それでも、イランはアッバス・キアロスタミ監督という、すばらしい監督を生み出した。『友だちのうちはどこ?』『オリーブの林をぬけて』『桜桃の味』など、世界的にも注目され、賞賛された。私も「キアロスタミ監督にハズレ無し」と思って来たのだったが……2016年に亡くなってしまった。76歳……。まさに「巨星墜つ」。
というわけで、イランの映画を観ることも少なくなってしまったのだが……このイラン人監督による『聖なるイチジクの種』には、ハッとさせられた。サスペンス・スリラー。
主人公はマジメで愛国心も強い国家公務員。反政府デモの逮捕者に刑罰を科すのが大事な仕事になっている。その刑罰というのが、残念ながら、不当なものであることも理解している。民衆たちの報復を怖れて、国から護身用の銃が支給されることになったのだが……その大事な銃が、なくなってしまった!
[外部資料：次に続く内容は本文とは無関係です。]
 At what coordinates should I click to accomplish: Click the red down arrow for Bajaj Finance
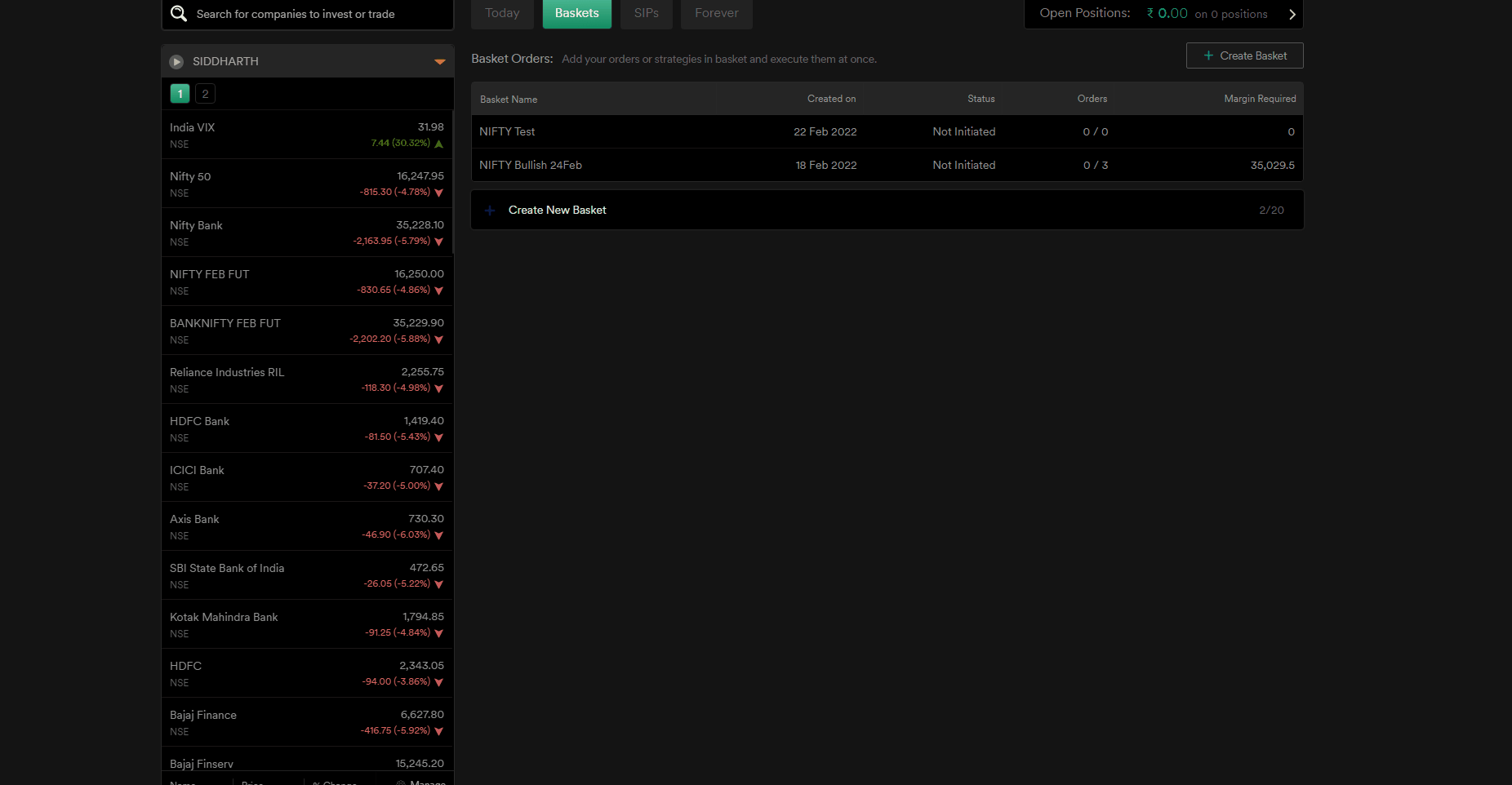point(439,731)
銃を盗んだのは、いったい誰なのか? その目的は何なのか? 家族それぞれに疑惑がかかる。平穏だった家族が今やバラバラに。そして……という話。
上映時間は2時間47分と長めだけれど、ダレることなく、興味津々で観ていられる。さすがキアロスタミ監督を生み出した国の映画だと、うれしく思った。
実を言うとモハマド・ラスロフ監督は、自作映画でイラン政府を批判したという理由で有罪判決を受けていたという。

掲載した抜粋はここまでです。